Meat pie with beef, pepper and onion
This recipe comes from Chan Khun, a pastry chef in regional Victoria, whose beef pepper pie won Australia's best pie in 2020. It uses frozen puff-pastry and beef mince with celery salt, beef stock powder and gravy powder key to its nostalgic flavour.
Broccoli, feta and halloumi pie
You won't need a pie dish to make this freeform pie by Julia Busuttil Nishimura. Instead, she uses frozen sheets of filo pastry as a base for a two-cheese and broccoli filling.
Potato-topped pies
Cottage pie with hidden veg
Cottage pie is made with beef mince and this recipe by Heidi Sze is flexible, allowing you to use a combination of meat and lentils if you choose. Swapping out some of the mince for lentils can be a great way to save money and increase the veggie content.

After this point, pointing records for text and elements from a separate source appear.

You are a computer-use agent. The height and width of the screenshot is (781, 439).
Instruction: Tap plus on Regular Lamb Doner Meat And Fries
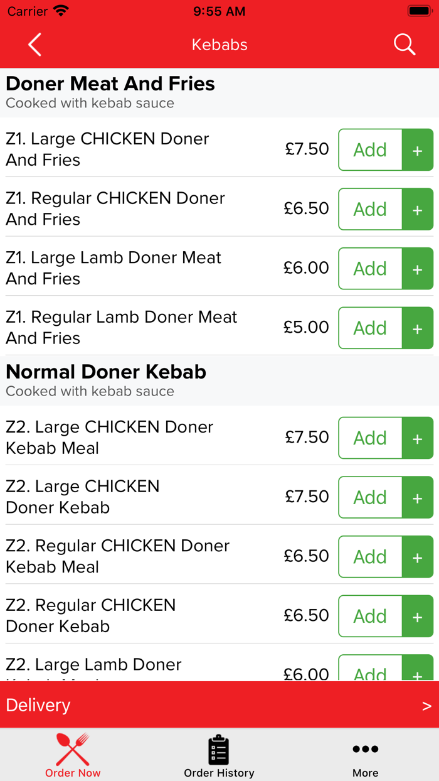(x=418, y=328)
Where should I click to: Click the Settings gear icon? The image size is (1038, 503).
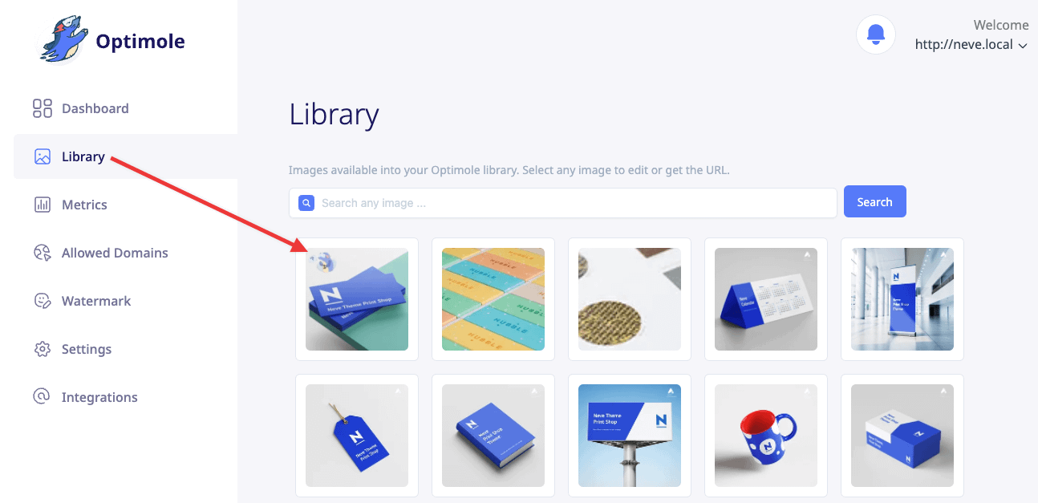43,349
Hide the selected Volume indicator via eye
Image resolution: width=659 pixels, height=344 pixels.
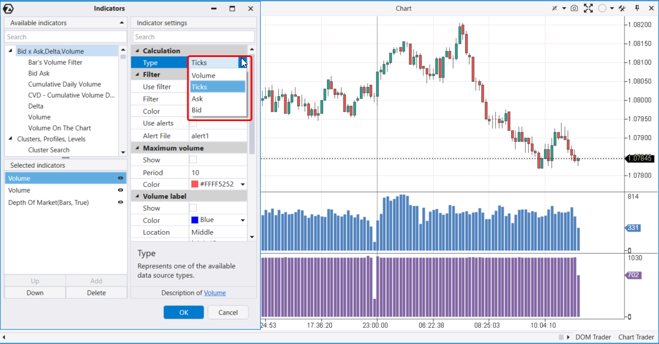click(120, 179)
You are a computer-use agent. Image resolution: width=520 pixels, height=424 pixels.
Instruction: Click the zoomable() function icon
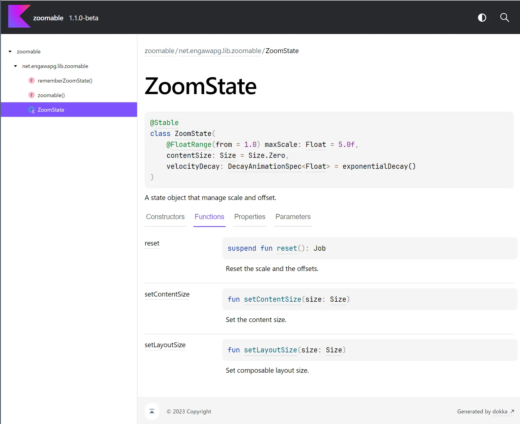pos(31,95)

Shepherd's pie with peas and carrot
Julia Busuttil Nishimura puts her spin on Shepherd's pie, which uses lamb mince. She adds diced vegetables for additional colour and flavour. If you're one for meal prepping on weekends, this is a good option as the filling benefits from cooling slightly before the mashed potato is added.
Cauliflower, pea and curry pie
Vegetarians will love Hetty Lui McKinnon's curry pie. It was inspired by the flavours of the beloved North Indian dish aloo gobi matar: a potato, cauliflower and pea curry. Spices help amplify the flavour of the vegetables included in this warming dish.